Ribosomen können in eukaryotischen Zellen nach dem Ort ihrer Synthesetätigkeit unterschieden werden. Freie Ribosomen liegen im Cytoplasma verstreut und erzeugen Proteine, die ihre Aufgabe meistens ebenfalls im Zellplasma wahrnehmen. Membrangebundene Ribosomen sind mit der Membran des endoplasmatischen Retikulums verbunden. Die dort synthetisierten Proteine werden mittels des cotranslationalen Proteintransportes in das Lumen des endoplasmatischen Reticulums geleitet. Membrangebundene Ribosomen findet man gehäuft in sekretbildenden Zellen wie z. B. in der Bauchspeicheldrüse.

Funktionsweise[Bearbeiten | Quelltext bearbeiten]

Translation an einem Ribosom

Die Funktionsweise des Ribosoms während der Translation kann durch das Dreistellenmodell charakterisiert werden. Demnach besitzt das Ribosom drei tRNA-Bindungsstellen, die A-(Aminoacyl-), P-(Peptidyl-) und E-(Exit-)Stelle. Während des Elongationszyklus oszilliert das Ribosom zwischen zwei Zuständen, dem prä- und dem post-translationalen Zustand, wobei zwei der drei tRNA-Bindungsstellen mit einer tRNA besetzt sind. Im prätranslationalen Zustand sind die A- und P-Stelle besetzt, wobei die P-Stelle die tRNA mit der Polypeptidkette trägt und die A-Stelle von der neu hinzugekommenen Aminoacyl-tRNA besetzt ist. Im Ribosom wird nun die Polypeptidkette mittels Peptidyltransferase von der P-Stellen-tRNA auf die A-Stellen-tRNA übertragen. Danach wechselt das Ribosom in den posttranslationalen Zustand und wandert um drei Basen auf der mRNA weiter, wodurch die vorherige A-Stellen-tRNA zur P-Stellen-tRNA wird und die nun leere ehemalige P-Stellen-tRNA über die E-Stelle (Exit) aus dem Ribosom geschleust wird. Dabei ist eine Translokase (EF-G) beteiligt.

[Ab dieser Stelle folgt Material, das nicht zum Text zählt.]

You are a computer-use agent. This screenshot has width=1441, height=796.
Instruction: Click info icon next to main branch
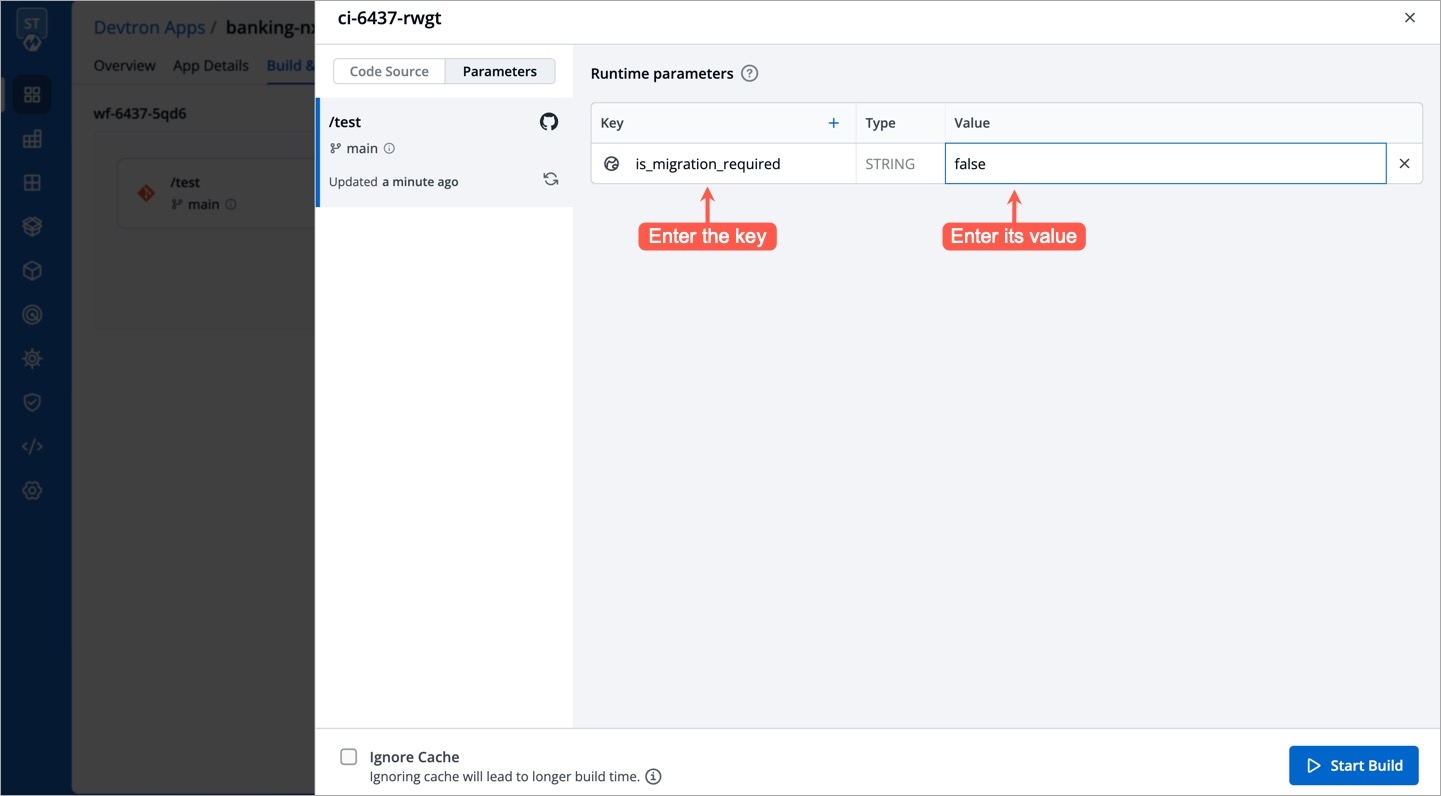click(390, 149)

Die beiden Hauptzustände des Ribosoms (prä- und posttranslational) sind durch eine hohe Aktivierungsenergie-Barriere voneinander getrennt. Die zentrale Rolle der beiden Elongationsfaktoren besteht darin, diese Energiebarriere zu erniedrigen und so das Ribosom in den jeweils anderen Zustand zu versetzen.

Manchmal formieren sich mehrere prokaryotische Ribosomen an demselben mRNA-Molekül perlschnurartig zu einem Polysom.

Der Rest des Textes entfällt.